» EXERCISE INSTRUCTIONS: Restate word for word the lines of the data below, from the first through the one that has "teatrlalekpinokio@gmail.com (477, 1084)".

MATERIAL FOR THE TASK Start Marker

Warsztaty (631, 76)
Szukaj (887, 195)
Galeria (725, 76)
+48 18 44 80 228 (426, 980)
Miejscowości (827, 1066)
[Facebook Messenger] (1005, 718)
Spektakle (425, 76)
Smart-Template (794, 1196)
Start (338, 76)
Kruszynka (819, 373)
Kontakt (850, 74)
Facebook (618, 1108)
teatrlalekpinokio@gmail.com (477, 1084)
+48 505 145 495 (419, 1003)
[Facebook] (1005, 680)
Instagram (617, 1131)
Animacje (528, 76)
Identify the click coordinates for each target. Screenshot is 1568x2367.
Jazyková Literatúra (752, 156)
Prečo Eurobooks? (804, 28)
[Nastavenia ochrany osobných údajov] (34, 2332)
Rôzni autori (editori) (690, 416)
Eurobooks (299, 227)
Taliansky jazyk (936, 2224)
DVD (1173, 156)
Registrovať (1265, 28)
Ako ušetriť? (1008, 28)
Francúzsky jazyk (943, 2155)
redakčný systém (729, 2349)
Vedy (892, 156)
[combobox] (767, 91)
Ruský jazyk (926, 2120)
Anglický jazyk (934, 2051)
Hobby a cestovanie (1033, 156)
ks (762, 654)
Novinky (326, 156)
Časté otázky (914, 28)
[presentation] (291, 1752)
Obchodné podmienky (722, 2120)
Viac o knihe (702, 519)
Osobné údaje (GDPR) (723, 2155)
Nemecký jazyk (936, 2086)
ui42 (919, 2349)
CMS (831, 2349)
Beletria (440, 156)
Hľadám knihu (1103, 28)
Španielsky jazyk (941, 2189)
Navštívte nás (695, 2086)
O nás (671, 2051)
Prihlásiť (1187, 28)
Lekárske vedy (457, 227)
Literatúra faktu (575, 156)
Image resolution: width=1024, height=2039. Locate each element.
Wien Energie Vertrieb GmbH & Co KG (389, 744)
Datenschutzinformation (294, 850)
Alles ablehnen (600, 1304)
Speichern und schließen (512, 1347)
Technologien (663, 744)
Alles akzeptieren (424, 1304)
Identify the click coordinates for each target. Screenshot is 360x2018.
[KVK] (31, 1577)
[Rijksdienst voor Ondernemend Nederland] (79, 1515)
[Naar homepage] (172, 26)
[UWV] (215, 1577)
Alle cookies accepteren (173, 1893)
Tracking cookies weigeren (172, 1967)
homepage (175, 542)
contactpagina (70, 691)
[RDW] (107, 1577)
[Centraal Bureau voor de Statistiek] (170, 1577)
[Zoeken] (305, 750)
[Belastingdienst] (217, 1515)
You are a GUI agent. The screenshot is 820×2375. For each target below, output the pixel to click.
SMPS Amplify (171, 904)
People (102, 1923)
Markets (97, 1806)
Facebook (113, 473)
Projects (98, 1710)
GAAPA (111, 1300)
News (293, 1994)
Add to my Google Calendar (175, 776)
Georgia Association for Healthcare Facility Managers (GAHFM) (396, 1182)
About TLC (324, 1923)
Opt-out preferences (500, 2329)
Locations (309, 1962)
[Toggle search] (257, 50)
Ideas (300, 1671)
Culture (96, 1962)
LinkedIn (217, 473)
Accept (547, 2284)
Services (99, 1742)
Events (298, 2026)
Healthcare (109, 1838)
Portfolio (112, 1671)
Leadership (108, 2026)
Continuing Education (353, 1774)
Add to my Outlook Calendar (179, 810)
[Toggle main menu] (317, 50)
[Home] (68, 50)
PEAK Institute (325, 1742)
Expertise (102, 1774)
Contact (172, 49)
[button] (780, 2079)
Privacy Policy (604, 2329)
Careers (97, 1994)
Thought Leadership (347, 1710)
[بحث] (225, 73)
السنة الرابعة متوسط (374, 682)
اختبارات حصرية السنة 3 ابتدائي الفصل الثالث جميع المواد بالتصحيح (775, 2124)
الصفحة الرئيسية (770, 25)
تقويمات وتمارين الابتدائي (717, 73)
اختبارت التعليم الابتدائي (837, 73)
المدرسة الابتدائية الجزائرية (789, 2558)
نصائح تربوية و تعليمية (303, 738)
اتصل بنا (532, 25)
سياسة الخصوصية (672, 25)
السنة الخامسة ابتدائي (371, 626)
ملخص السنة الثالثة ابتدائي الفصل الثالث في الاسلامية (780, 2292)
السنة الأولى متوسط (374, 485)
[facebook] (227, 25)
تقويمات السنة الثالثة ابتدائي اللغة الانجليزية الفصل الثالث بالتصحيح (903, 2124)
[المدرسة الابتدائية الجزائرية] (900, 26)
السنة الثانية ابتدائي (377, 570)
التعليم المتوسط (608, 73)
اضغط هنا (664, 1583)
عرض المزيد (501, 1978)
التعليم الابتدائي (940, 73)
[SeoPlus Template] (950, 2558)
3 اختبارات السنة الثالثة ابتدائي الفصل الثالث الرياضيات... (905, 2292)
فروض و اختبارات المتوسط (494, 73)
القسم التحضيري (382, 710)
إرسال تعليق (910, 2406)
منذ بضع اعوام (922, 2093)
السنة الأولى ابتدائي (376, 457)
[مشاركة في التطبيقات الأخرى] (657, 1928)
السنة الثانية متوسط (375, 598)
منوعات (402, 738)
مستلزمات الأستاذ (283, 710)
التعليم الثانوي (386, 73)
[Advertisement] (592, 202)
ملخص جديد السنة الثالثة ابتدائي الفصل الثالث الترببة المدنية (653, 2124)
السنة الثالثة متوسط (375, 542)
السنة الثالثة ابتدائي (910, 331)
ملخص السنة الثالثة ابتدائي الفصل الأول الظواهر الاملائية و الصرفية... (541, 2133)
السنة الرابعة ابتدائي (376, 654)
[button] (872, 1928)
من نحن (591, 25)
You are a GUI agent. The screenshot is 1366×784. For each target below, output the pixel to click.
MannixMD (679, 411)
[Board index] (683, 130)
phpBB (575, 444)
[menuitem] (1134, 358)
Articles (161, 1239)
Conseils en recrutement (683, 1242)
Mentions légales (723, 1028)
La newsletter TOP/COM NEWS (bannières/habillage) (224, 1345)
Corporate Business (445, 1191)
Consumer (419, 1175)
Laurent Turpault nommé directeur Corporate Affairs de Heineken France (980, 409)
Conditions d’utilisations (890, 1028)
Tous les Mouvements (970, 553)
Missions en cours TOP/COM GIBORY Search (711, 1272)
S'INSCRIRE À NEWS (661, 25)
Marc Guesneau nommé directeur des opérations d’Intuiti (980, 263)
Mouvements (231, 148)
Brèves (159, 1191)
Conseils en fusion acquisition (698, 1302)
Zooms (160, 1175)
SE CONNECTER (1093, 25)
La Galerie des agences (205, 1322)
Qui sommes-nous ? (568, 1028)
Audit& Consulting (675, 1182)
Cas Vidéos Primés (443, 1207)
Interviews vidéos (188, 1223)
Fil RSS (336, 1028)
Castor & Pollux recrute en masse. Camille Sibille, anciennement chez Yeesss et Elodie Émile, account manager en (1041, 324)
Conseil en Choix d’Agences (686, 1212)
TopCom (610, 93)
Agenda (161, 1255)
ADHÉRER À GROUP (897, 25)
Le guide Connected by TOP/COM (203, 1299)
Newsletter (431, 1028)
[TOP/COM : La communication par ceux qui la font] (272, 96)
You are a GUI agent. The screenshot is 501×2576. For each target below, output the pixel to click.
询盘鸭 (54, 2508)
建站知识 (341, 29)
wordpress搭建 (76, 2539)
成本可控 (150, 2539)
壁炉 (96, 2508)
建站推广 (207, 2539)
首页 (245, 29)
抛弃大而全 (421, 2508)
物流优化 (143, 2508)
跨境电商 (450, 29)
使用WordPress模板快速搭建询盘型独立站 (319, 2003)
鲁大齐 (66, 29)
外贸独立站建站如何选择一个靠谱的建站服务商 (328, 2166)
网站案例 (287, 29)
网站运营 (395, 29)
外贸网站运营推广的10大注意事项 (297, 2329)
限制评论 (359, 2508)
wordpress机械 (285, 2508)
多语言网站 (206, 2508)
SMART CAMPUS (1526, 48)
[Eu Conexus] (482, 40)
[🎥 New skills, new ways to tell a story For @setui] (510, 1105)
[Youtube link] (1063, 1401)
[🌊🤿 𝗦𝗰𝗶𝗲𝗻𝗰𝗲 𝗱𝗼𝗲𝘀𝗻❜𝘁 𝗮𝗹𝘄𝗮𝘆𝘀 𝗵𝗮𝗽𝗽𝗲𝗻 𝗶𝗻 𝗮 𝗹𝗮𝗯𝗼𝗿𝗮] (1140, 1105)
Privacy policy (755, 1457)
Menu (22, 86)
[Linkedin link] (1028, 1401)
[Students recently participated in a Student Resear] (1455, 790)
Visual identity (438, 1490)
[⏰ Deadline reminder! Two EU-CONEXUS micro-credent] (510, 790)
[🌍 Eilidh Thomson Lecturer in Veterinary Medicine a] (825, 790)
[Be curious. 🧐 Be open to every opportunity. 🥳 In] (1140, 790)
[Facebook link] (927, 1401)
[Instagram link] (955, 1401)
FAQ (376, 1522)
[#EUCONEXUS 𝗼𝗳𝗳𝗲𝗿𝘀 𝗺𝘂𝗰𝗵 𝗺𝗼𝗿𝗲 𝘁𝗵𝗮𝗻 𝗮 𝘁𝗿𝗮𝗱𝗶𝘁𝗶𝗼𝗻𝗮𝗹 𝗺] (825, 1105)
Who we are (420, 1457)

MATERIAL FOR THE TASK End Marker

» EXERCISE RESPONSE:
Warsztaty (631, 76)
Szukaj (887, 195)
Galeria (725, 76)
+48 18 44 80 228 (426, 980)
Miejscowości (827, 1066)
[Facebook Messenger] (1005, 718)
Spektakle (425, 76)
Smart-Template (794, 1196)
Start (338, 76)
Kruszynka (819, 373)
Kontakt (850, 74)
Facebook (618, 1108)
teatrlalekpinokio@gmail.com (477, 1084)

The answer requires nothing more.